An examination of all the circumstances of the transfers reveals a girl 24 years of age transferring her interest in a trust created for her benefit and a group of securities which she owned outright to her father, who, on the same day, transferred the same property into a trust for her benefit. Under the trust she was to receive the income from the properties for life and she held a general power of appointment, exercisable by will, over the remainder. Thus, she retained the essential elements of complete ownership of the property. There is no evidence that decedent had any intention of making an unqualified gift of any of the property to her father. We think that in substance and reality decedent was the settlor of the trust and that her father acted only as her agent in its creation. Cf. Lehman v. Commissioner, 109 Fed.(2d) 99; certiorari denied, 310 U.S. 637; Estate of Frederick S. Fish, 45 B.T.A. 120; Lorenz Iversen, 3 T.C. 756; Estate of George W. Sweeney, 4 T.C. 265; affd., 152 Fed.(2d) 102.

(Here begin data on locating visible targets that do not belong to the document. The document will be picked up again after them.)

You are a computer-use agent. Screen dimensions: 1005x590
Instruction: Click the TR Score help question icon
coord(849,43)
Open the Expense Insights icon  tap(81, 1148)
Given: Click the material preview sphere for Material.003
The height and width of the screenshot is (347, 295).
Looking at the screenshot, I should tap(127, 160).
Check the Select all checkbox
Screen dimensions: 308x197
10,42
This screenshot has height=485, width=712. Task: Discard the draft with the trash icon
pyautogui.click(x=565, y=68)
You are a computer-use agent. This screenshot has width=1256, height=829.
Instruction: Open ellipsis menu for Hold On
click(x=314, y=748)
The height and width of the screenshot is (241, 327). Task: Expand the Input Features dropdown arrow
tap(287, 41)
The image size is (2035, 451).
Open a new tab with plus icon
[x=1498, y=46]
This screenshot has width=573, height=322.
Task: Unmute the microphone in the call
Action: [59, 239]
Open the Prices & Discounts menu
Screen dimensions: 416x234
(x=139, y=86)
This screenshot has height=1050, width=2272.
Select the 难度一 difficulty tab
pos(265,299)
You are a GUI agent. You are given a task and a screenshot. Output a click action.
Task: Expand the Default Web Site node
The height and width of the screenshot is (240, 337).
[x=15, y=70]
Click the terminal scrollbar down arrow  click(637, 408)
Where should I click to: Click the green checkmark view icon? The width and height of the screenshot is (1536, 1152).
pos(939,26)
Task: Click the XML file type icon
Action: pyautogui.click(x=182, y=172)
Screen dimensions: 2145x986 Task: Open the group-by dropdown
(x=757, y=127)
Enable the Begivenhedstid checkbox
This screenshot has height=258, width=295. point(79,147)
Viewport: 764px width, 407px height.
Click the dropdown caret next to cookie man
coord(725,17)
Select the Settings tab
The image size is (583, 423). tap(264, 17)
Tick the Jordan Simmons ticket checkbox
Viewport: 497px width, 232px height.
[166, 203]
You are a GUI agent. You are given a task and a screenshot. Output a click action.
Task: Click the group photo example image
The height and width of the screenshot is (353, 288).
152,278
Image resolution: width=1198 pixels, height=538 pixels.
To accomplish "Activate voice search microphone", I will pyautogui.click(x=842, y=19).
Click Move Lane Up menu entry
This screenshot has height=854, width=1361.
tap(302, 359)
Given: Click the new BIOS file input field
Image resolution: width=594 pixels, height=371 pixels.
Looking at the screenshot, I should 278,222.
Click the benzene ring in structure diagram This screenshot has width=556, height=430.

Having concluded that decedent was in substance and reality the settlor of the trust of June 30, 1926, it follows that the value of the corpus is includible in her gross estate because it was property in which she retained the right for life to designate the remaindermen of the trust after her death within the meaning of section 811(c), Internal Revenue Code. Fidelity-Philadelphia Trust Co. v. Rothensies, 324 U.S. 108.
Retention of the power by decedent to alter or amend the interests of the trust through exercise of the general power of appointment to designate the remaindermen and to define the interests which they might take at or after the death is enough to make the corpus of the trust includible in decedent's estate under the provisions of section 811(d)(2), Internal Revenue Code. Cf. Commissioner v. Chase National Bank of New York, 82 Fed.(2d) 157; certiorari denied, 299 U.S. 552; Holderness v. Commissioner, 86 Fed.(2d) 137; Chickering v. Commissioner, 118 Fed.(2d) 254; certiorari denied, 314 U.S. 636; Brown v. Commissioner, 119 Fed.(2d) 983; Millard v. Maloney, 121 Fed.(2d) 257; certiorari denied, 314 U.S. 636.
We conclude that respondent was correct in including the value of the corpus of the trust of June 30, 1926, in decedent's gross estate for estate tax purposes.
Decision will be entered for the respondent.